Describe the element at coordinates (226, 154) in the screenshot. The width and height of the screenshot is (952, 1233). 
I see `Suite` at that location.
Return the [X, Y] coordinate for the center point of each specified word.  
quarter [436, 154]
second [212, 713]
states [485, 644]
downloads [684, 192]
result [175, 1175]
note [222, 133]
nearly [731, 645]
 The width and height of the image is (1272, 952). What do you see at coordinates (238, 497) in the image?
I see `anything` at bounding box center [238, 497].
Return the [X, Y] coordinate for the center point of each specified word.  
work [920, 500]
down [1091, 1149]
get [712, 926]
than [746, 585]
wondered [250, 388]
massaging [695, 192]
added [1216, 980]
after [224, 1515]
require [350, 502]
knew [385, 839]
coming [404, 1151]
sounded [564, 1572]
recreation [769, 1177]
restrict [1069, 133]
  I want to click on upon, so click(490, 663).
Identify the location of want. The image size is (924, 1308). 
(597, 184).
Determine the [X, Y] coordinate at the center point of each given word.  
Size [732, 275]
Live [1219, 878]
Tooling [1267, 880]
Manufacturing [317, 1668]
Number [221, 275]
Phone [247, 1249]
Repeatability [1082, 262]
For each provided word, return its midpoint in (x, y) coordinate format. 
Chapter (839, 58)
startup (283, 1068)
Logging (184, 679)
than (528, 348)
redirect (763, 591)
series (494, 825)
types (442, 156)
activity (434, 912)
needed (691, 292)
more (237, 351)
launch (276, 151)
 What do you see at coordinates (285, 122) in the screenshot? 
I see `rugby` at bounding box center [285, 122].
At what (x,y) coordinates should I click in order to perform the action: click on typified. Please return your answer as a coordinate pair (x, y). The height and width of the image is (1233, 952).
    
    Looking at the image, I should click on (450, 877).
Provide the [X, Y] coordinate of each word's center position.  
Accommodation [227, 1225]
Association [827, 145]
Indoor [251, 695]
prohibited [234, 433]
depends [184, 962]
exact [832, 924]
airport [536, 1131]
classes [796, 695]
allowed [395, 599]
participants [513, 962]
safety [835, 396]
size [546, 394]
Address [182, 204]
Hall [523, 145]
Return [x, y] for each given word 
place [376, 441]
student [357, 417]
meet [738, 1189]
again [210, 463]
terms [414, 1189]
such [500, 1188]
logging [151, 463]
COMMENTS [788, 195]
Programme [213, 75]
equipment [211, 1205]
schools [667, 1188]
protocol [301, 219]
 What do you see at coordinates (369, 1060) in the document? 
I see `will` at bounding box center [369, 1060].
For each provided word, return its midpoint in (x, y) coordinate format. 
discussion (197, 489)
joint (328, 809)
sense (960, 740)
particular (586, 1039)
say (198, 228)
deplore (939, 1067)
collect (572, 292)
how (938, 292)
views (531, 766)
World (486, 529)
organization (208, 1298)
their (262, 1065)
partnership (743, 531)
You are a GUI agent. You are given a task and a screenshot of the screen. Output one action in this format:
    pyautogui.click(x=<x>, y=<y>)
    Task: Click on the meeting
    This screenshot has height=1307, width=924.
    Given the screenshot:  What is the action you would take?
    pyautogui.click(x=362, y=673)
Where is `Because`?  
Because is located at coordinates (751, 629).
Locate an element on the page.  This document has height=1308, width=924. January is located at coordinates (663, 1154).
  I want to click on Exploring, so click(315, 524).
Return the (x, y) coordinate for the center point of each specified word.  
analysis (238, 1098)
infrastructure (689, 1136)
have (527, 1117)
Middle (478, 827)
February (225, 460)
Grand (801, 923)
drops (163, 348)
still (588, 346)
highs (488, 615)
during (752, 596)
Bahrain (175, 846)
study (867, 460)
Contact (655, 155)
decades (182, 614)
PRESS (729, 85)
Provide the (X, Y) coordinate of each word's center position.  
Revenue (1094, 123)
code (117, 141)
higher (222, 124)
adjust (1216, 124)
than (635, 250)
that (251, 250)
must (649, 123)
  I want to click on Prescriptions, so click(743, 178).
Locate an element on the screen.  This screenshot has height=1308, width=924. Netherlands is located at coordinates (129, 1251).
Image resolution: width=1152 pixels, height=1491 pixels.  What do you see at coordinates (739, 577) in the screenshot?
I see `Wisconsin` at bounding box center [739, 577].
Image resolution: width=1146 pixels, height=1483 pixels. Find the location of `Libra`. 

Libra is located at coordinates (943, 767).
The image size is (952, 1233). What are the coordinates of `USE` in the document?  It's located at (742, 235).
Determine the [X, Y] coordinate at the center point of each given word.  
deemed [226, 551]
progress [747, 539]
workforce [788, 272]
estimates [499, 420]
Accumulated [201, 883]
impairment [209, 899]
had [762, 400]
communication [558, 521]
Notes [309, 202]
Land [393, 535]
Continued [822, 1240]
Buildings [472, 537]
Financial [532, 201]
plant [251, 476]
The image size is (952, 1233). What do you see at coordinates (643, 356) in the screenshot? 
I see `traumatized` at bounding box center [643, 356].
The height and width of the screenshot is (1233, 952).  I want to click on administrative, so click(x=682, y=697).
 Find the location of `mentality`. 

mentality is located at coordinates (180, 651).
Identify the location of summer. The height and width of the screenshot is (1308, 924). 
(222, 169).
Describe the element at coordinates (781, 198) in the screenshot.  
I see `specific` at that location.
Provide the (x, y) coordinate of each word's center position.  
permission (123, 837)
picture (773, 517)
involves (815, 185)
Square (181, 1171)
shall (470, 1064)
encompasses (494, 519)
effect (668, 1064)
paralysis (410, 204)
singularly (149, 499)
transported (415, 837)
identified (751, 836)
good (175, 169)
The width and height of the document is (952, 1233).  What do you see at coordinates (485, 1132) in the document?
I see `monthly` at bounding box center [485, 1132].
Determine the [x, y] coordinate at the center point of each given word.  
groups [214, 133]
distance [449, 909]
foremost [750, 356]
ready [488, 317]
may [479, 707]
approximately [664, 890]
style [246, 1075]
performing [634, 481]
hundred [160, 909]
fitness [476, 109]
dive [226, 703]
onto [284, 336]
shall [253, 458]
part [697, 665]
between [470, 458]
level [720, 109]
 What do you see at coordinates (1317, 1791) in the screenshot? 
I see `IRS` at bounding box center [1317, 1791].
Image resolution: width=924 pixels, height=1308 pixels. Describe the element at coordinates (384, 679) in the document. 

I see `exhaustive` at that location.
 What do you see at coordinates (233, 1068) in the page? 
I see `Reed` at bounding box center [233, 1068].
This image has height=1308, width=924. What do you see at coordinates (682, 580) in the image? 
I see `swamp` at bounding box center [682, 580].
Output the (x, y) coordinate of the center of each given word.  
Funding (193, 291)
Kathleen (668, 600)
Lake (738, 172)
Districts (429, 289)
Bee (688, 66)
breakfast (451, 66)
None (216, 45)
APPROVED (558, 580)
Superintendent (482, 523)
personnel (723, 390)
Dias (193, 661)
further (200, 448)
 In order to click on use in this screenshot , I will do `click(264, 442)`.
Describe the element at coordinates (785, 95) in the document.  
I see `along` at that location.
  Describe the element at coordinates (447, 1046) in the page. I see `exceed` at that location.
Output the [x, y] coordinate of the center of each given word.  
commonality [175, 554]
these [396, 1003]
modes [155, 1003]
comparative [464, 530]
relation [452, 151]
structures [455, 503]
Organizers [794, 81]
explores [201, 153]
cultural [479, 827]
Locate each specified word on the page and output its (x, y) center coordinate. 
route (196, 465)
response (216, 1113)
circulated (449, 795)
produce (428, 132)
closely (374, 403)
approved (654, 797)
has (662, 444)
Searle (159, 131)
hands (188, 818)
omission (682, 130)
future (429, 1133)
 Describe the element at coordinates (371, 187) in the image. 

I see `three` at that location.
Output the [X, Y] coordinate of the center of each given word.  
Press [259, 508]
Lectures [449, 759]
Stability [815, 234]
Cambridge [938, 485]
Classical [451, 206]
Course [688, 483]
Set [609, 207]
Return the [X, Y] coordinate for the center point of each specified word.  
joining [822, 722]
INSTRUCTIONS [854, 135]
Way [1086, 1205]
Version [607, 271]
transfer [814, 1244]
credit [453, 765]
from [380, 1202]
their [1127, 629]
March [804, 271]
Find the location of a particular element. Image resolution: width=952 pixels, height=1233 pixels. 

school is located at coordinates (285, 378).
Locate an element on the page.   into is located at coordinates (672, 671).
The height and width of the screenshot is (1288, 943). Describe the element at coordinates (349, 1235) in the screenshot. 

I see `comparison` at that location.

*Do this*
Copy the rows verbatim, from the first line up to and including the line that contains "wondered [250, 388]".

*Result of this exercise*
Describe the element at coordinates (226, 154) in the screenshot. The width and height of the screenshot is (952, 1233). 
I see `Suite` at that location.
Return the [X, Y] coordinate for the center point of each specified word.  
quarter [436, 154]
second [212, 713]
states [485, 644]
downloads [684, 192]
result [175, 1175]
note [222, 133]
nearly [731, 645]
 The width and height of the image is (1272, 952). What do you see at coordinates (238, 497) in the image?
I see `anything` at bounding box center [238, 497].
Return the [X, Y] coordinate for the center point of each specified word.  
work [920, 500]
down [1091, 1149]
get [712, 926]
than [746, 585]
wondered [250, 388]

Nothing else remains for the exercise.